Der Boden des Hinterhofs ist neuerdings in der Regel von aufgeplatzten Mülltüten und deren Inhalt bedeckt. Man watet zeitweise durch Abfall, will man das Hinterhaus erreichen. Irgendjemand, der neu eingezogen ist und viel Müll hat, scheint entweder nicht willens oder nicht in der Lage, diesen in die (richtigen) Mülltonnen zu tun.
Das kann, vermute ich, zwei Gründe haben. Der erste: Unsere neuen Nachbarn, von denen viele aus verschiedenen Ländern neu zugewandert sind, wissen schlichtweg nicht, wie Mülltrennen in Berlin geht. Um nichts falsch zu machen, stellen sie ihre Mülltüten vor und nicht in die Tonnen. Dort reißen sie nachts Ratten oder Vögel kaputt.
Der zweite: Wer Fantasiemieten zahlt und bezahlen kann, geht vielleicht schlicht davon aus, dass er seinen Müll nicht selbst entsorgen muss, sondern dass sich schon jemand findet, der ihn in die richtige Tonne sortiert. Wofür zahlt man so viel, wenn man nicht auch einen gewissen Luxus dafür erwarten kann?
Ein Anruf bei meiner Hausverwaltung gibt einen gewissen Aufschluss. Offenbar wissen die Mieter schlicht nicht, wie Mülltrennung geht.
Die Mitarbeiterin des Immobilienunternehmens, das sich auf seiner Webseite als Global Player darstellt, klingt ein bisschen verächtlich, als sie sagt, dass das bei der Vermietung selbstverständlich nicht erklärt werde: „Also, wer das heute nicht weiß …!“ Außerdem bekämen Neumieter eine Broschüre. In deutscher Sprache, natürlich.

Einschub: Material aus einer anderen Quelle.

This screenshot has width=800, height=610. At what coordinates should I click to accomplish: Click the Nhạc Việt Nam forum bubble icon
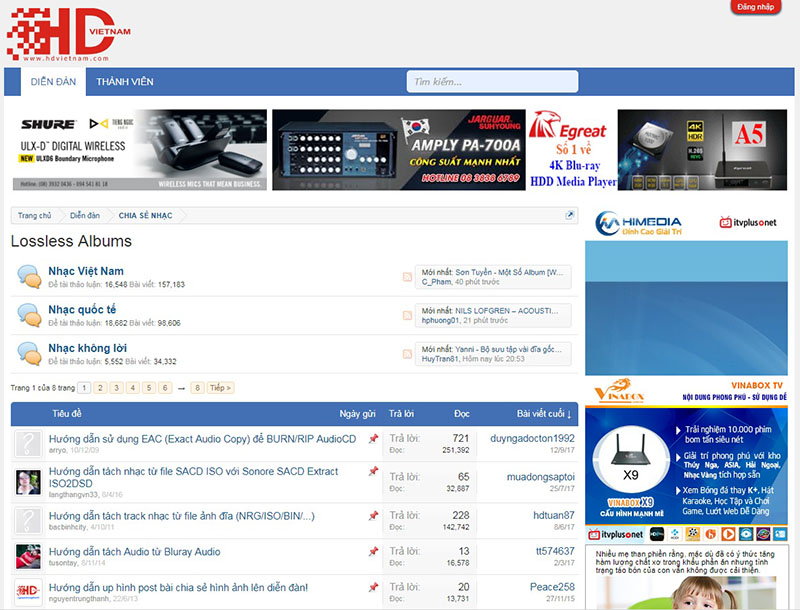coord(29,277)
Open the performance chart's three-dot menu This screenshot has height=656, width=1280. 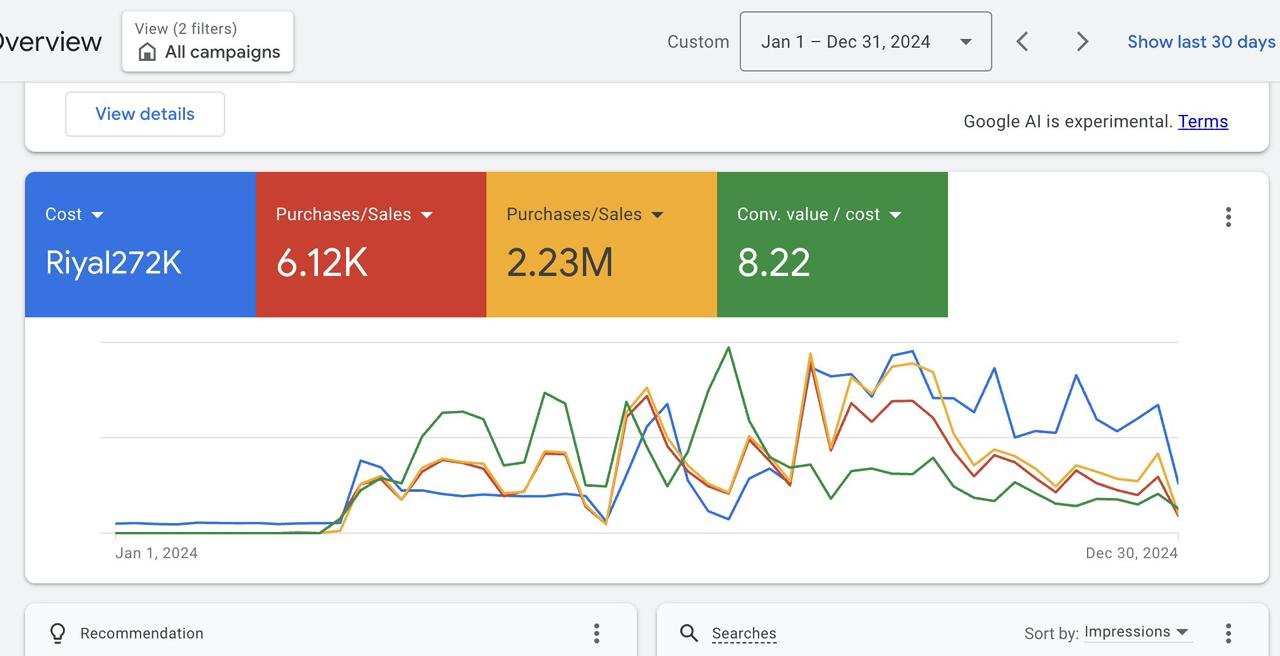click(1228, 217)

Nach der Unterzeichnung des Mietvertrags ist mit dem Global-Playertum der Verwaltung offenbar Schluss. In der Reaktion auf die Problemlage steht sie jedenfalls in ganz klassischer Vermietertradition: Mehr Tonnen sollen her. Dass die Neumieter dann immer noch nicht wissen, was in welche davon gehört – egal. Die dadurch steigenden Kosten, vom Vermieter verursacht, kann dieser auf die HausbewohnerInnen umlegen.